Rund um ein zerfallenes Gestüt können Spaziergänger die Seele baumeln lassen. Früher lebte hier eine echte Prinzessin ihre Liebe zu den Pferden aus. Sie liegt sogar auf dem Anwesen begraben. Unsere Serie über Lost Places in der Region.

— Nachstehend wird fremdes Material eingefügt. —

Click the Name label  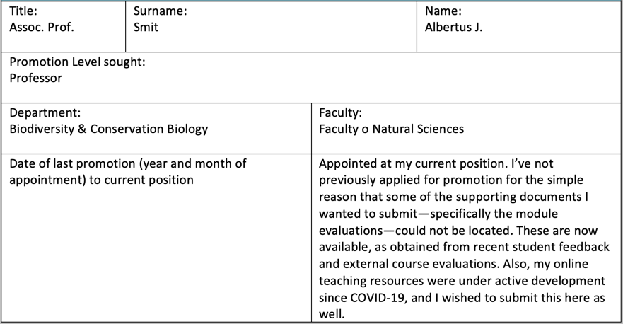pyautogui.click(x=443, y=11)

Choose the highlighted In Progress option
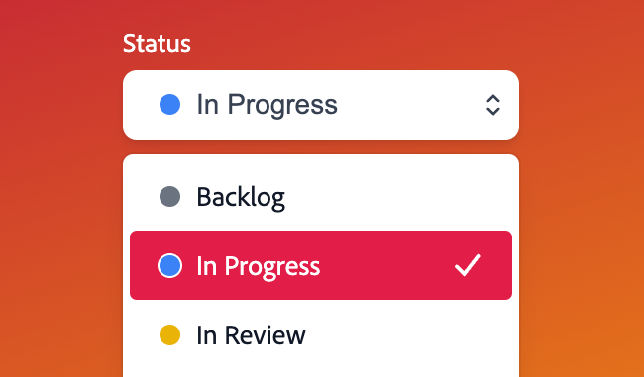[321, 265]
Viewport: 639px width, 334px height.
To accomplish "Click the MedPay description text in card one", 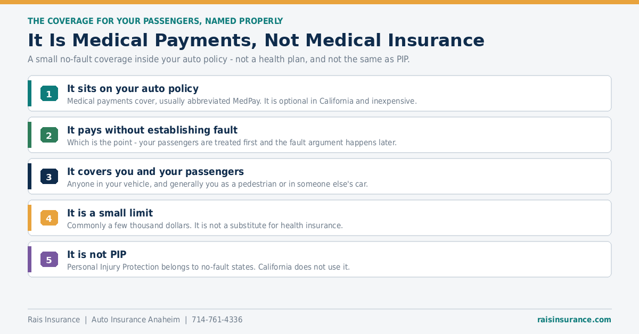I will 242,101.
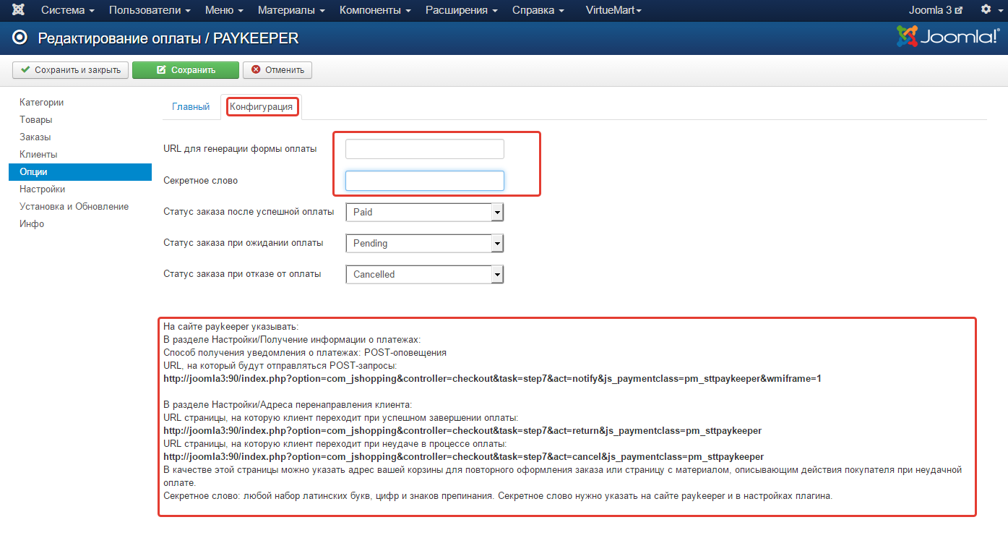The image size is (1008, 538).
Task: Click the Секретное слово input field
Action: [x=424, y=181]
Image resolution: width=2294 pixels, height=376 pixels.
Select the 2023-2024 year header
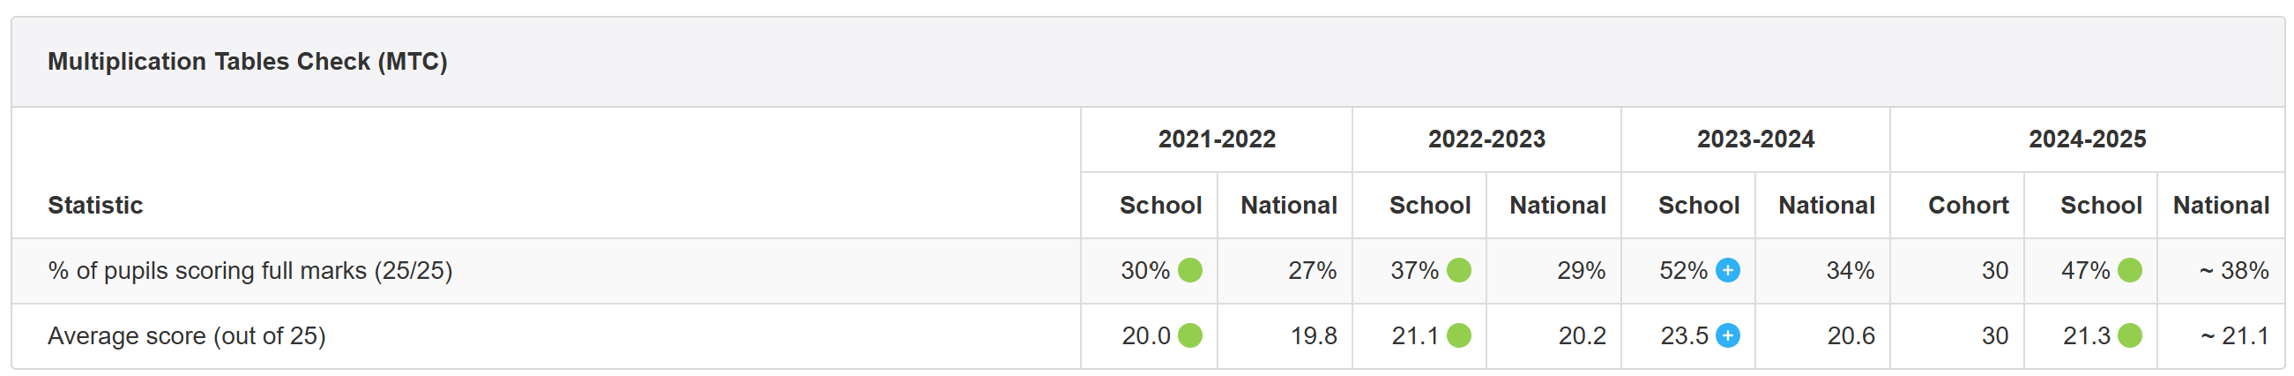click(x=1755, y=139)
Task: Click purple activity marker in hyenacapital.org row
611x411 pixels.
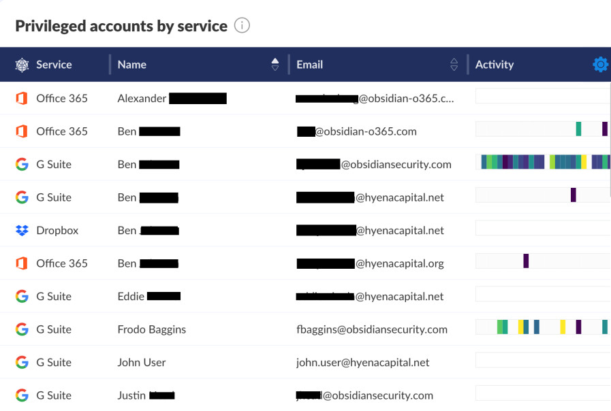Action: tap(526, 261)
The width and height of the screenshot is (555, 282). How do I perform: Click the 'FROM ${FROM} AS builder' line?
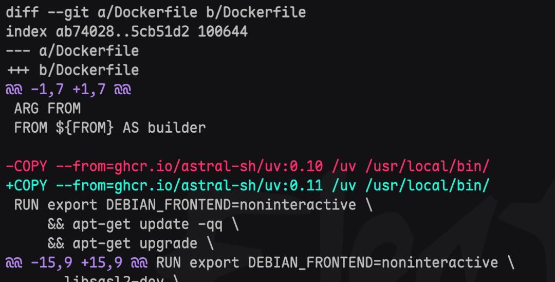tap(110, 128)
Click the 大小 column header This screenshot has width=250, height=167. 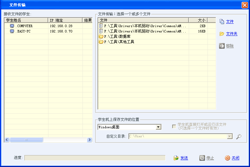click(x=198, y=20)
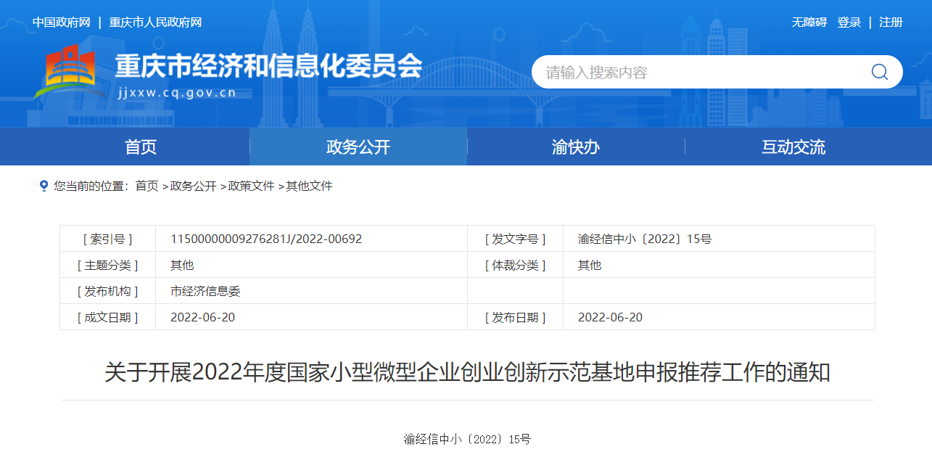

Nur das Rauschen der Autos von der nahe gelegenen B 27 trübt das Idyll. Ansonsten kann man als Spaziergänger rund um die Ruinen des ehemaligen Gestüts bestens vom Alltagsstress abschalten. Kaum eine Menschenseele hat sich an diesem Donnerstagmittag bei Nieselregen in dem weitläufigen Park zwischen der Stresemannstraße und der Heilbronner Straße in Ludwigsburg verloren. Nur zwei Mädchen kauern auf dem Boden der einstigen Stallungen, daddeln ungestört auf einem Handy. Die Backsteinmauern links und rechts von ihnen sind übersät mit Graffiti, vereinzelt liegen Plastikflaschen und Papierfetzen auf dem Boden, Bäumchen und Sträucher überwuchern Teile des zerfallenen Bauwerks: Ein Lost Place wie aus dem Bilderbuch.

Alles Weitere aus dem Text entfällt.